En un abrir y cerrar de ojos

el caudal de imágenes se inclina

incomprensible en mis oídos[1].

Con el auge de las tarjetas de visita inventadas por Disdéri a mediados del s. XIX arribaron también, a partir de 1860, vistosos escenarios fotográficos. Uno de ellos, realmente notable, recibió un nombre a su altura: Jardín de Invierno. Discretas plantas de interior que no alcanzaban el metro y medio, y medio muertas, fueron colocadas alrededor de pequeños burgueses –niños, en su mayoría– transportándolos a la plasticidad de la selva. Sin embargo, como la «política espectacular» no tenía los privilegios que tiene la imitación hoy en día («lo verdadero es un momento de lo falso»), la virtualidad de los Jardines de Invierno, o «trópicos acolchados» como los llamó Walter Benjamin a propósito de la fotografía infantil de Kafka, en solo un par de años dejaron de disfrutar del refinado gusto de las altas cúpulas parisinas. Un retrato serial, intercambiable e irreversible, portador de una infinita gradiente de patetismo, poco tenía que ver con la unicidad soberana, actualizada, del espíritu burgués del s. XIX. El verdoso escenario, artificioso, se habría paso en la ciudad como una amargura técnica, capital para los sensibles cerberos de «la esfera de lo intangible y lo imaginario», y bastante menos significante –sino inexistente– para quienes sufrían las expropiaciones que las políticas de modernización de la ciudad imponían (Haussmanización). Solo pasado el siglo fue posible observar que la fotografía y esas mismas políticas de urbanización –que siguen siendo las mismas– coincidían como imagen, pero el mundo ya era otro: tenía un rostro. El mundo mismo adquirió, escribió Kracauer, un «rostro fotográfico», y también, más furibundo, escribió: «aparentemente arrancado de las manos de la muerte, en realidad, ha sucumbido a ella». ¿Pero qué había antes de la fotografía? Otra imagen. Una imagen de algo no vivo. La queja de Kracauer reside en la capacidad atribuida a la fotografía de imitar al viviente como viviendo, en su gerundio. Solo así la fotografía podía abogarse el derecho por lo vivido. Doble peligro: de la imitación (que borra los límites) y del gerundio (que controla la duración).
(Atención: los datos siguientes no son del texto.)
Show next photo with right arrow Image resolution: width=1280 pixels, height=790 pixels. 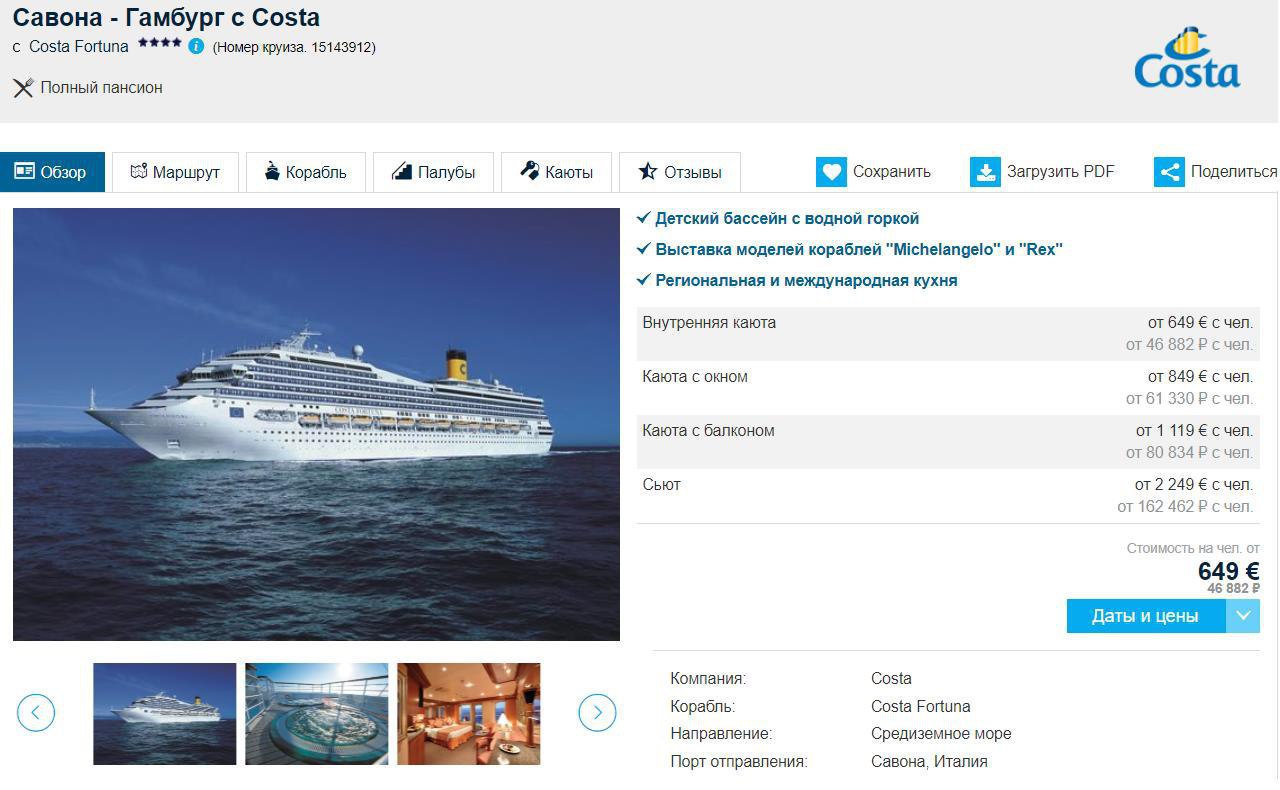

Los Salones de Arte se llenaron de suspiros por la promesa de vida que concedía el daguerrotipo, una imagen que podía rendirles tributo porque guardaba las distancias, más bien las simulaba, pero para revelarse como simulacro se necesitó una segunda nueva cámara. Gracias a esto, la imagen persiste, insiste, porque el daguerrotipo, siendo otra cosa al presente, ha podido establecer para los suspirantes un vínculo con el tiempo, les ha donado distancia (con Disdéri, con Haussmann), y, más importante, les ha donado la única imagen, que siempre es la última imagen, que podía hacerle frente al desarrollo técnico del s. XX: una humanidad en ruinas. Una estrategia estética para una guerra económica. El asunto es que los suspirantes sabían muy bien que no hay circunscripción, ni acuerdos, ni proyección posible, no hay ley de la casa, no hay policía, sin forma. Sabían, antes del nazismo, que la primera imposición es estética y que es ella la que determina las conjugaciones.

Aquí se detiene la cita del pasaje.